▶ _WHAT YOU WILL DO_
Reproduce the entries below verbatim, beginning at the line that contains "At what coordinates should I click to accomplish: Toggle" and stopping after the line that contains "click(1280, 24)".

▶ _Entries listed in a dataset_
------------------------------------

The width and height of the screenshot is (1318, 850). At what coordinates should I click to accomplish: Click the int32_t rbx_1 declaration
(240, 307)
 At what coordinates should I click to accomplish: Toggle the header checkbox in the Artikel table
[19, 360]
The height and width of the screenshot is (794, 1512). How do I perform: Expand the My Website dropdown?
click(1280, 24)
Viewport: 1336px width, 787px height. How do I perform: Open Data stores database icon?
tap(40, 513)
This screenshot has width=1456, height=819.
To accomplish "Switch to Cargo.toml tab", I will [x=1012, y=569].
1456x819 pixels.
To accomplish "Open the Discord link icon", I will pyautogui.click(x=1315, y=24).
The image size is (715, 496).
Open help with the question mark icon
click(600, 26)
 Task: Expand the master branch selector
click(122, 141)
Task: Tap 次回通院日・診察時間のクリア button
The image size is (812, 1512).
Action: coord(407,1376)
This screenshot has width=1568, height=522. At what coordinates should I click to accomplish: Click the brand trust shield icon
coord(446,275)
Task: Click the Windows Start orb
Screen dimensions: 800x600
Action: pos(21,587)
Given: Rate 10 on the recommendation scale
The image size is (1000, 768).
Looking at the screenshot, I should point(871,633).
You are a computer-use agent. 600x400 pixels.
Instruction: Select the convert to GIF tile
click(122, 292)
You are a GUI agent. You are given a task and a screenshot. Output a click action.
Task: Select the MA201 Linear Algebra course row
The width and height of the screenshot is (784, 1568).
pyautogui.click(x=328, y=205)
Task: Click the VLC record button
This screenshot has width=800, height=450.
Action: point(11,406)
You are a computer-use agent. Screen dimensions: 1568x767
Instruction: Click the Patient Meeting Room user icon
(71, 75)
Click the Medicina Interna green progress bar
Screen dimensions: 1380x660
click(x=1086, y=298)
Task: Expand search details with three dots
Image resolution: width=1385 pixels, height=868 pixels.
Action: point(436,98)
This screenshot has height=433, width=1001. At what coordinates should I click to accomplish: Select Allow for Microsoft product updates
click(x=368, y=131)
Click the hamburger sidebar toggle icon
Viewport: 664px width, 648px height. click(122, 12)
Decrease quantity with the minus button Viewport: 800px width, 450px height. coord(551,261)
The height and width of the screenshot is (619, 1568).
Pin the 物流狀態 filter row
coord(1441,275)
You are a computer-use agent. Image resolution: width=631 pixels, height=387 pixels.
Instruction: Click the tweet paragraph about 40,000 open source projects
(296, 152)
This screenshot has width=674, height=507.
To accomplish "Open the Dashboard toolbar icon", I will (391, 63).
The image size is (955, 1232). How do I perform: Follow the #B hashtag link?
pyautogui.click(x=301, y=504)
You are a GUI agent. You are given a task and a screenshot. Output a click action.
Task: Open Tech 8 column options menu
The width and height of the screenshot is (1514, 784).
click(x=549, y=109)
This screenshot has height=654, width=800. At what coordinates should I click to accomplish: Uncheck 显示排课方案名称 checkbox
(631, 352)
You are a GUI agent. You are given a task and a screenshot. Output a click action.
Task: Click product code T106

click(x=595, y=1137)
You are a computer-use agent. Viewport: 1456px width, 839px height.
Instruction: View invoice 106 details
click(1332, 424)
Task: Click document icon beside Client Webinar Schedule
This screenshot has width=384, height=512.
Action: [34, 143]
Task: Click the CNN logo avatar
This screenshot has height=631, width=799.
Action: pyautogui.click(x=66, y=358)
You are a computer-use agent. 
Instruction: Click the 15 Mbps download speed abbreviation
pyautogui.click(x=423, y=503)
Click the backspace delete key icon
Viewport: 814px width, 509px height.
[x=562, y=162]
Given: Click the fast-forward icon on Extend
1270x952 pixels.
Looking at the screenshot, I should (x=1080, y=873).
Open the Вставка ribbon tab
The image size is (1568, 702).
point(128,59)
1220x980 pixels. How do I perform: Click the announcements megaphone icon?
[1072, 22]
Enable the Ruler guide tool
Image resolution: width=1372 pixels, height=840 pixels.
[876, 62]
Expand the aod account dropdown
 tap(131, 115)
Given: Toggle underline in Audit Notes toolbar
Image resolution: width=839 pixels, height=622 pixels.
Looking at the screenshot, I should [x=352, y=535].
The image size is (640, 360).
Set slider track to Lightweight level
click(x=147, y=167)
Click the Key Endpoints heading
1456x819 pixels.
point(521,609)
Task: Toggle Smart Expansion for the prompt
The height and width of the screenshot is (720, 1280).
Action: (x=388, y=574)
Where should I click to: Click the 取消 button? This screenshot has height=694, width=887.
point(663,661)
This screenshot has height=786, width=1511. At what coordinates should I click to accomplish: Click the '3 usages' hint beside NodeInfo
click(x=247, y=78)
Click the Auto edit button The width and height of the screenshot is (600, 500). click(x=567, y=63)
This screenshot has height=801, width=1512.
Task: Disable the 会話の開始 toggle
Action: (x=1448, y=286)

------------------------------------

▶ _TASK RESPONSE_
 At what coordinates should I click to accomplish: Toggle the header checkbox in the Artikel table
[19, 360]
The height and width of the screenshot is (794, 1512). How do I perform: Expand the My Website dropdown?
click(1280, 24)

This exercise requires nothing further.